== Directions ==
Print all of the data exactly.

== Entries provided ==
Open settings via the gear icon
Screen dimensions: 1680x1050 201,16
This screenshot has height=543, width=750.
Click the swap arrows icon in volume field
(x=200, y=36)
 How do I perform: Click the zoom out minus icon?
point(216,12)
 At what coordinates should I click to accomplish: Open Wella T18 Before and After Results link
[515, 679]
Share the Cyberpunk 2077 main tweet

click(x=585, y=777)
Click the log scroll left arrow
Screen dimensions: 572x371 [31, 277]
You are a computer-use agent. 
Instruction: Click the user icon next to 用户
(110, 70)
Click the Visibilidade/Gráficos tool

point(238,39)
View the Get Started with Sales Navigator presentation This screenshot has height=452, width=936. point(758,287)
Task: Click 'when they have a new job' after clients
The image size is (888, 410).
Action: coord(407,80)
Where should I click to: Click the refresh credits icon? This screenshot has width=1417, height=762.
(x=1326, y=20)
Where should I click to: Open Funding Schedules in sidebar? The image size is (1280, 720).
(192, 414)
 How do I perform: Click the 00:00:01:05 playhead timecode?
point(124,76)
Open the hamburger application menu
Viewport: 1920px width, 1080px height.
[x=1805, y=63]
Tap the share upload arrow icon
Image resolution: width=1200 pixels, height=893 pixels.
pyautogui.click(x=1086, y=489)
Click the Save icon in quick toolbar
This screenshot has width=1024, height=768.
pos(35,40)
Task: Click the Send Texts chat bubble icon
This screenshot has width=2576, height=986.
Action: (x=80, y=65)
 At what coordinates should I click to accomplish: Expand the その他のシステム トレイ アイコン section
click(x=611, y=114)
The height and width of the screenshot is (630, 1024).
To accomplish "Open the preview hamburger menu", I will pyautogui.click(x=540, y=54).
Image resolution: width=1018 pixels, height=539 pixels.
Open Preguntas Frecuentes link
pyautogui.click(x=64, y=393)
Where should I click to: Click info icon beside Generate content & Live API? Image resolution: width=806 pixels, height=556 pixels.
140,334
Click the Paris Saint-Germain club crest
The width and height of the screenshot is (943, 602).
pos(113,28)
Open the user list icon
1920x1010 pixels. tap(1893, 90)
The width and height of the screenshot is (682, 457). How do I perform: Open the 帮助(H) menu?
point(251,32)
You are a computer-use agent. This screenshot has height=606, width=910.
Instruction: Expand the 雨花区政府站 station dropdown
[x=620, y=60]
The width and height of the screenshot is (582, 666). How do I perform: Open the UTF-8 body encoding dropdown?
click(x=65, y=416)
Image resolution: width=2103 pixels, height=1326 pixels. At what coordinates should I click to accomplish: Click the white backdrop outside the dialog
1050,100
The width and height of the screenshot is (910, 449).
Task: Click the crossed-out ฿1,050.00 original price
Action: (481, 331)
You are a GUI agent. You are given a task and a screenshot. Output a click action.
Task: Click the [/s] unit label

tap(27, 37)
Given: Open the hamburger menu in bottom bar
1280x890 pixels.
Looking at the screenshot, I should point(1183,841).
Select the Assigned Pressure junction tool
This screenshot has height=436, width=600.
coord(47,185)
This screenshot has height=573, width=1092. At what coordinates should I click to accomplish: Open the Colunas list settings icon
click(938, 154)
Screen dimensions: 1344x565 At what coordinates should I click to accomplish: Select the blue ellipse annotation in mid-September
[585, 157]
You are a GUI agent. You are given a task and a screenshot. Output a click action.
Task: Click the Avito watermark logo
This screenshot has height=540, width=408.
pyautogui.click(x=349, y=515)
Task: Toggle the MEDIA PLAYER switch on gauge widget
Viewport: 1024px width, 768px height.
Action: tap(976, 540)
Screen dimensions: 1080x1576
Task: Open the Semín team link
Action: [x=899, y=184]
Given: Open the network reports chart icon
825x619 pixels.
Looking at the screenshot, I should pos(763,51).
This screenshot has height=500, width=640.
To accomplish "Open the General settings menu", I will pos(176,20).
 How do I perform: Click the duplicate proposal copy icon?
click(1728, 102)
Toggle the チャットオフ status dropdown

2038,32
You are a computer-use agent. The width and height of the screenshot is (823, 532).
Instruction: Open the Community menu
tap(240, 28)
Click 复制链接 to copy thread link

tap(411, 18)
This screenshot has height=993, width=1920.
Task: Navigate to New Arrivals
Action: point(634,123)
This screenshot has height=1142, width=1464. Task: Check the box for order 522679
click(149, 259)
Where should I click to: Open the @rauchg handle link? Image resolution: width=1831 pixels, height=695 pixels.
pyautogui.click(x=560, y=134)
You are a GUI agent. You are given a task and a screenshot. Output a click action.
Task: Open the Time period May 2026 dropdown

== Response box ==
Open settings via the gear icon
Screen dimensions: 1680x1050 201,16
This screenshot has height=543, width=750.
Click the swap arrows icon in volume field
(x=200, y=36)
 How do I perform: Click the zoom out minus icon?
point(216,12)
 At what coordinates should I click to accomplish: Open Wella T18 Before and After Results link
[515, 679]
Share the Cyberpunk 2077 main tweet

click(x=585, y=777)
Click the log scroll left arrow
Screen dimensions: 572x371 [31, 277]
You are a computer-use agent. 
Instruction: Click the user icon next to 用户
(110, 70)
Click the Visibilidade/Gráficos tool

point(238,39)
View the Get Started with Sales Navigator presentation This screenshot has height=452, width=936. point(758,287)
Task: Click 'when they have a new job' after clients
The image size is (888, 410).
Action: coord(407,80)
Where should I click to: Click the refresh credits icon? This screenshot has width=1417, height=762.
(x=1326, y=20)
Where should I click to: Open Funding Schedules in sidebar? The image size is (1280, 720).
(192, 414)
 How do I perform: Click the 00:00:01:05 playhead timecode?
point(124,76)
Open the hamburger application menu
Viewport: 1920px width, 1080px height.
[x=1805, y=63]
Tap the share upload arrow icon
Image resolution: width=1200 pixels, height=893 pixels.
pyautogui.click(x=1086, y=489)
Click the Save icon in quick toolbar
This screenshot has width=1024, height=768.
pos(35,40)
Task: Click the Send Texts chat bubble icon
This screenshot has width=2576, height=986.
Action: (x=80, y=65)
 At what coordinates should I click to accomplish: Expand the その他のシステム トレイ アイコン section
click(x=611, y=114)
The height and width of the screenshot is (630, 1024).
To accomplish "Open the preview hamburger menu", I will pyautogui.click(x=540, y=54).
Image resolution: width=1018 pixels, height=539 pixels.
Open Preguntas Frecuentes link
pyautogui.click(x=64, y=393)
Where should I click to: Click info icon beside Generate content & Live API? Image resolution: width=806 pixels, height=556 pixels.
140,334
Click the Paris Saint-Germain club crest
The width and height of the screenshot is (943, 602).
pos(113,28)
Open the user list icon
1920x1010 pixels. tap(1893, 90)
The width and height of the screenshot is (682, 457). How do I perform: Open the 帮助(H) menu?
point(251,32)
You are a computer-use agent. This screenshot has height=606, width=910.
Instruction: Expand the 雨花区政府站 station dropdown
[x=620, y=60]
The width and height of the screenshot is (582, 666). How do I perform: Open the UTF-8 body encoding dropdown?
click(x=65, y=416)
Image resolution: width=2103 pixels, height=1326 pixels. At what coordinates should I click to accomplish: Click the white backdrop outside the dialog
1050,100
The width and height of the screenshot is (910, 449).
Task: Click the crossed-out ฿1,050.00 original price
Action: (481, 331)
You are a GUI agent. You are given a task and a screenshot. Output a click action.
Task: Click the [/s] unit label

tap(27, 37)
Given: Open the hamburger menu in bottom bar
1280x890 pixels.
Looking at the screenshot, I should point(1183,841).
Select the Assigned Pressure junction tool
This screenshot has height=436, width=600.
coord(47,185)
This screenshot has height=573, width=1092. At what coordinates should I click to accomplish: Open the Colunas list settings icon
click(938, 154)
Screen dimensions: 1344x565 At what coordinates should I click to accomplish: Select the blue ellipse annotation in mid-September
[585, 157]
You are a GUI agent. You are given a task and a screenshot. Output a click action.
Task: Click the Avito watermark logo
This screenshot has height=540, width=408.
pyautogui.click(x=349, y=515)
Task: Toggle the MEDIA PLAYER switch on gauge widget
Viewport: 1024px width, 768px height.
Action: tap(976, 540)
Screen dimensions: 1080x1576
Task: Open the Semín team link
Action: [x=899, y=184]
Given: Open the network reports chart icon
825x619 pixels.
Looking at the screenshot, I should pos(763,51).
This screenshot has height=500, width=640.
To accomplish "Open the General settings menu", I will pos(176,20).
 How do I perform: Click the duplicate proposal copy icon?
click(1728, 102)
Toggle the チャットオフ status dropdown

2038,32
You are a computer-use agent. The width and height of the screenshot is (823, 532).
Instruction: Open the Community menu
tap(240, 28)
Click 复制链接 to copy thread link

tap(411, 18)
This screenshot has height=993, width=1920.
Task: Navigate to New Arrivals
Action: point(634,123)
This screenshot has height=1142, width=1464. Task: Check the box for order 522679
click(149, 259)
Where should I click to: Open the @rauchg handle link? Image resolution: width=1831 pixels, height=695 pixels.
pyautogui.click(x=560, y=134)
You are a GUI agent. You are given a task and a screenshot. Output a click action.
Task: Open the Time period May 2026 dropdown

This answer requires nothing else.